Como todos los años desde que vivo el festival de Eurovisión (empecé a seguirlo como si fuese una tradición en mi casa en el año en el que Rosa de España nos representó con su Europe’s living a celebration. Y de esto ya hace 13 años), hago siempre una cena a la que invito a mis padrinos y a mi primo, así que nos juntamos 7 en mi casa, y ¿para qué negarlo? Quiero que seamos más pero nadie se apunta. La cena consta de algo de picoteo mientras vemos el festival de principio a fin, comiéndonos hasta las puntuaciones, que en estos últimos años duran más de lo necesario, puesto que son sobre 40 países los que tienen que votar.

En este año ha habido unos claros favoritos en la final. Estos eran Rusia y Suecia, la cual se volvió a alzar con el micrófono de cristal, símbolo del ganador de este festival. Desde mi punto de vista, Rusia no sé qué pintaba como favorita, ya que había muchísimas canciones mucho mejor que la canción de Polina Gagarina: A million voices. Sí, cantaba bien, pero la pobre gozaba de una bipolaridad bastante clara, desde nuestras humildes opiniones. También hay que decir que fue abucheada en repetidas ocasiones tanto en la semifinal en la que participó, como en la gran final del sábado, ya que parece ser que a los eurofans no les gusta que Rusia esté participando en el certamen debido a todos los problemas de los últimos años en la antigua URSS.

Desde luego la canción que más gustó por votación democrática en la cena que celebré en mi casa fue Italia con su Grande Amore interpretada por Il Volo, un trío de jóvenes cantantes con unas voces muy al estilo Il Divo. Estos gozaron de un tercer puesto muy bien merecido, puesto que la puesta en escena fue muy acorde con la canción y la cultura romana de la bella Italia.

Sobre Suecia… Un Måns Zelmerlöw con su Heroes conquistó a una Europa dispuesta a cantar y bailar. Se dice que es un plagio de una de las canciones de David Guetta. Yo, por mi parte, no lo veo así. Sí que tiene unos toques country como el Lovers on the Sun pero nada más. Ahora suena en las radios españolas teniendo el mismo éxito que el Euphoria de Loreen, que ganó el festival en el año 2012.
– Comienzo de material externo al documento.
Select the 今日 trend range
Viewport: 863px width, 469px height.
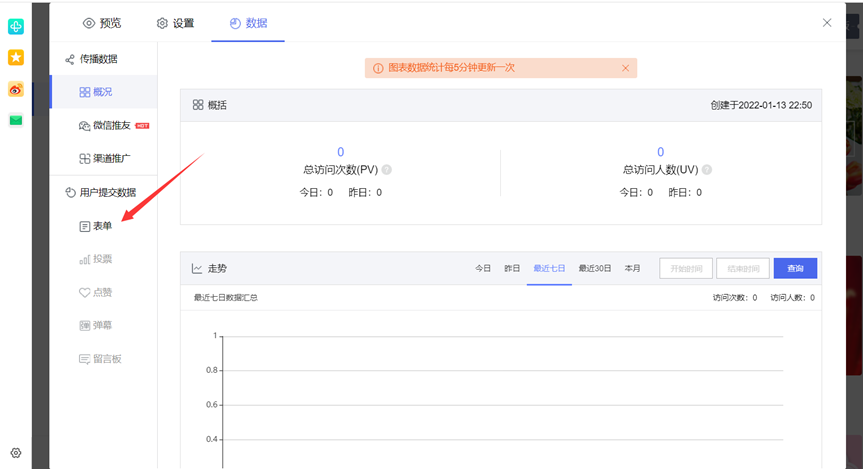483,268
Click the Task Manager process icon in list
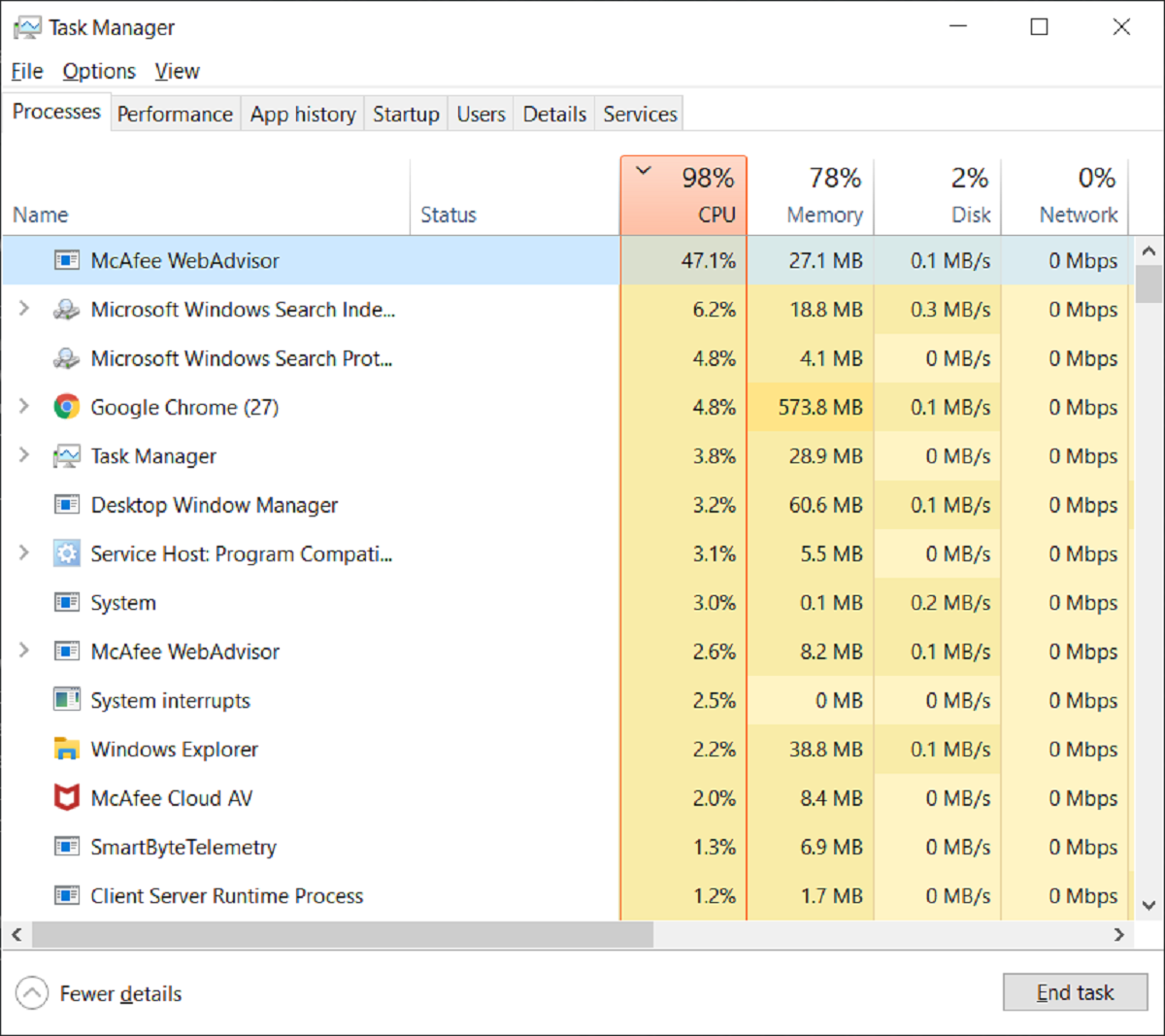The image size is (1165, 1036). 66,456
¿Y qué decir de nuestra Edurne? Pues que tuvo un puesto muy inmerecido. Con una ejecución casi perfecta de su Amanecer, pues al final se le escaparon unos gallitos de la emoción, emoción que se dejó ver en un plano bastante significativo, ya que a la madrileña se le escapó una lágrima en plena actuación cuando la enfocaron en un primer plano al poco de empezar la actuación. La verdad es que no entiendo cómo pudo quedar en un puesto 21 para nada justo siendo una de las favoritas de la prensa extranjera y habiendo dejado a los periodistas ingleses sorprendidos y entusiasmados en los ensayos generales. A pesar de ello, Edurne estaba muy orgullosa de su paso por Eurovisión haciéndolo saber en una entrevista a la TVE nada más acabar el 60º festival de la canción europea.

Pero Edurne no fue la única que salió mal parada porque Austria, que era la anfitriona, Francia y Alemania recibieron nada más y nada menos que 0 puntos. Una cosa totalmente incomprensible, pues todas las puestas en escena y canciones eran buenas y originales.

Pero así es el festival. Injusto muchas veces y lleno de vecinismos, a pesar de que desde hace ya algunos años existe un jurado por cada país y el voto de ese jurado es el 50% de los votos, que se junta con lo que vota el público. Sin embargo, parece no funcionar, aunque por otra parte hay países que no llegarían a estar en buenos puestos como por ejemplo Italia este año, debido a los votos vecinales que podemos ver cada año.

Tras 365 días esperando ese día tan señalado para mí, se pasa tan rápido que apenas lo saboreas y ahora hay que volver a esperar 1 año para volver a tener esa cena con tan maravillosa compañía, buena música, buenas canciones y con ilusión.